8. It diagnoses what went wrong and goes back to step 1

The agent handles the entire cycle autonomously -- including the physical steps of power-cycling and entering flash mode. It can attempt a flash, see it fail, check device state, read the kernel panic on the console, and adjust its approach. The same iterative process a developer would follow at a bench, but without needing someone sitting there.

What this actually gives you

The value is not that the AI does anything a developer could not do manually. It is that the feedback loop runs without human intervention. Porting an SDK to Yocto involves a large number of small iterations -- a missing kernel module, a wrong device tree property, a rootfs that mounts but cannot find init. Each cycle is straightforward to diagnose but tedious to execute manually.

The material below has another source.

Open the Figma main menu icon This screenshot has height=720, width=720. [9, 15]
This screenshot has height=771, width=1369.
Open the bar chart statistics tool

Giving the agent hardware access turns these from "wait for a developer to sit down and flash the board" into background tasks that progress on their own. The developer reviews results and makes architectural decisions rather than babysitting the flash-boot-debug loop.

Security considerations

Letting an AI agent run commands on your host machine is exactly as dangerous as it sounds. The security model here is deliberately restrictive:

• Allowlist-only execution -- only commands explicitly defined in the YAML config can run

• Pattern-matched arguments -- the agent cannot inject arbitrary flags or subcommands

• No shell -- commands execute directly, never through sh -c

• Scoped file access -- all file paths must resolve under a single configured directory

• Bearer token auth -- the MCP endpoint requires a shared secret

This is not a general-purpose remote execution framework. It is a narrow interface designed around one specific workflow: an AI agent building and flashing embedded firmware.

Practical notes

Rockchip USB re-enumeration: The Rockchip bootrom, loader, and firmware modes all present as different USB devices. During a flash sequence, the device disappears and reappears on the bus. This is why VM USB passthrough fails -- the host reassigns the device. Running the flash tool on the host avoids this entirely.

Shared folder timing: VirtualBox shared folders can have stale caches. The built-in file management tools (list_files, copy_file) operate on the host side directly, so the agent can verify what is actually present before flashing.

Serial and relay passthrough: Unlike the Rockchip flash interface, simple USB devices like serial adapters and relay boards pass through to a VM without issue -- they do not re-enumerate during use. The agent accesses these directly from inside the VM, so no MCP proxy is needed for power control or console access. This keeps the trust boundary clean: only the flash tool runs on the host.

Timeout management: Flashing a full firmware image can take over a minute. Per-command timeouts in the config prevent hung flash operations from blocking the agent indefinitely.

Source

The MCP server (gatecmd) is written in Rust and available on GitHub. It includes the Rockchip upgrade_tool v2.17 binary and an English translation of the original Chinese user guide.